◆ **ACTIVITY**
A word-for-word copy of the entries, with the images left out, is what you should write.

◆ **EXERCISE DATA**
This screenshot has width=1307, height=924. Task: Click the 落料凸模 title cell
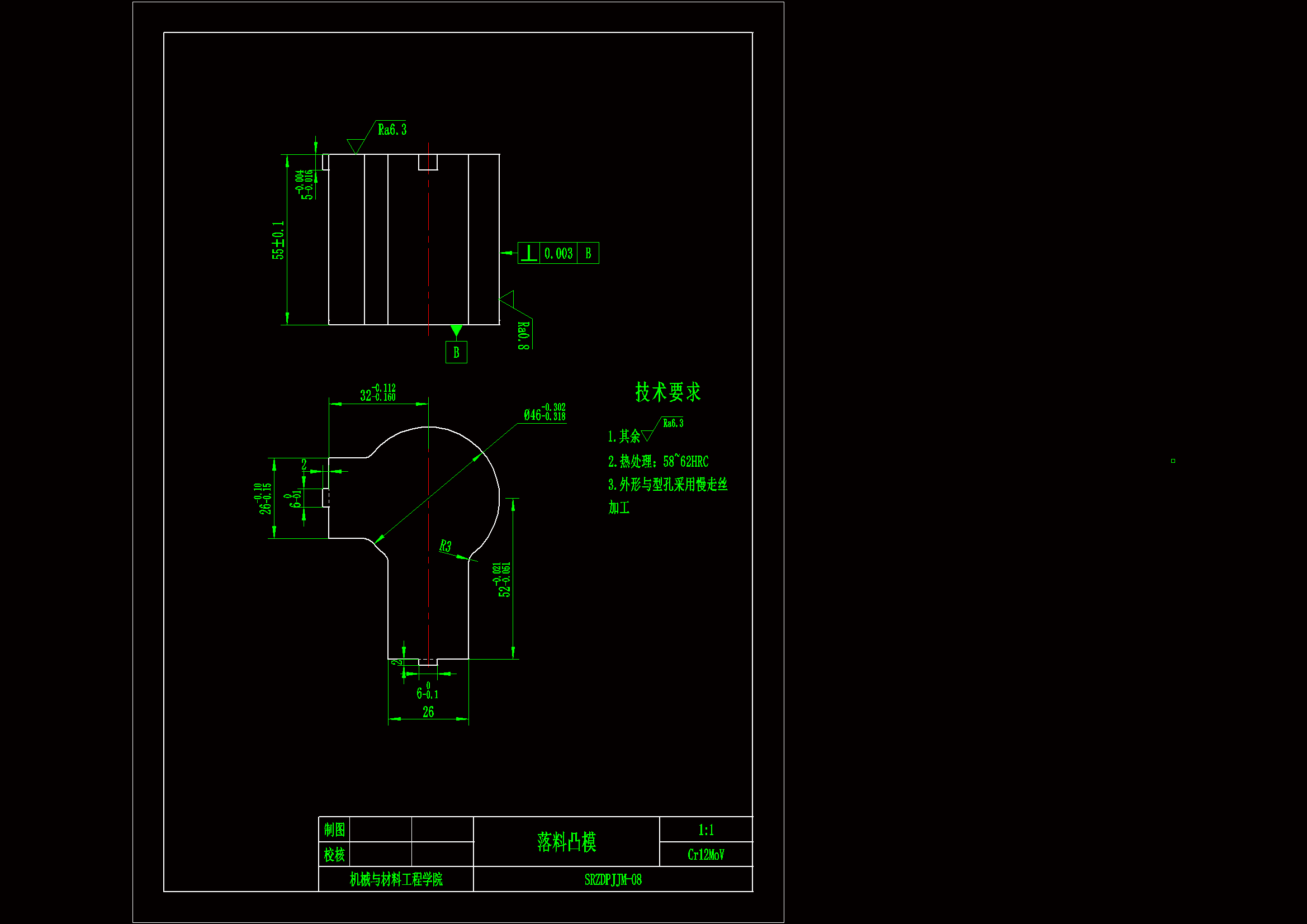(x=566, y=841)
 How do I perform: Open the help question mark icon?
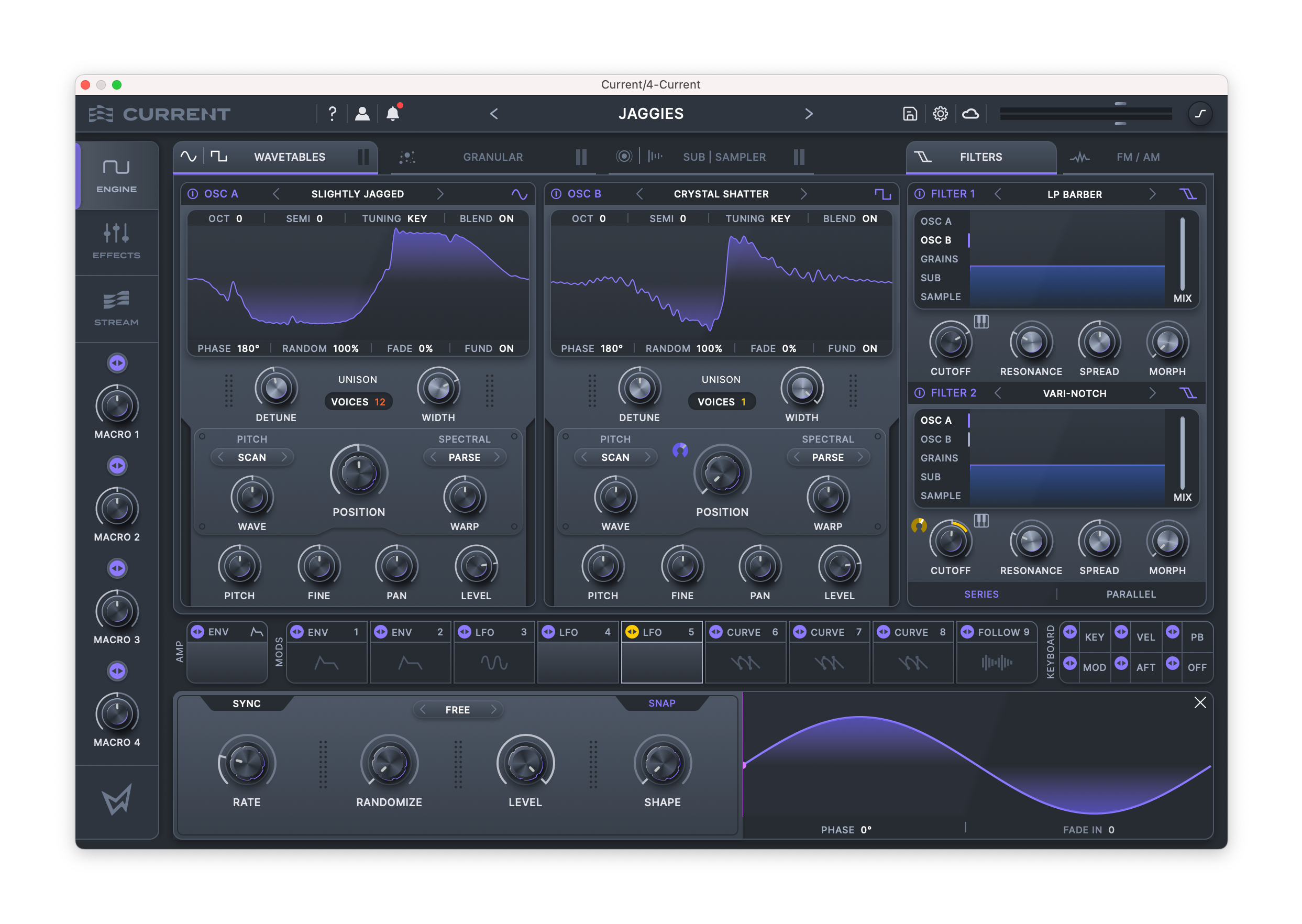[x=332, y=114]
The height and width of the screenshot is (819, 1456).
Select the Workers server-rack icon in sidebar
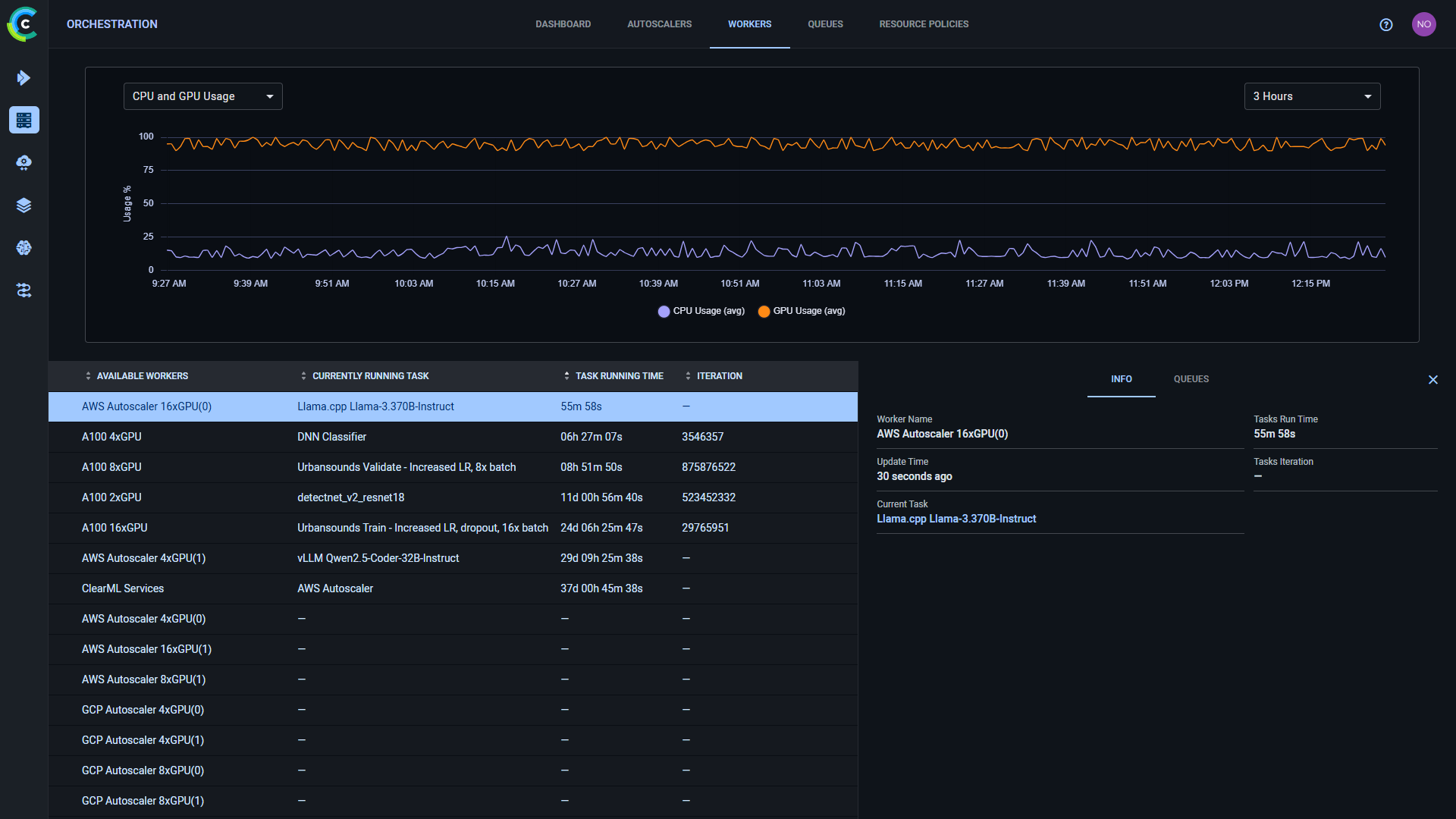(x=24, y=120)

◆ **ANSWER TO THIS EXERCISE**
This screenshot has width=1307, height=924. Task: Click the 落料凸模 title cell
(x=566, y=841)
 How do I perform: Open the help question mark icon?
[x=332, y=114]
The height and width of the screenshot is (819, 1456).
Select the Workers server-rack icon in sidebar
(x=24, y=120)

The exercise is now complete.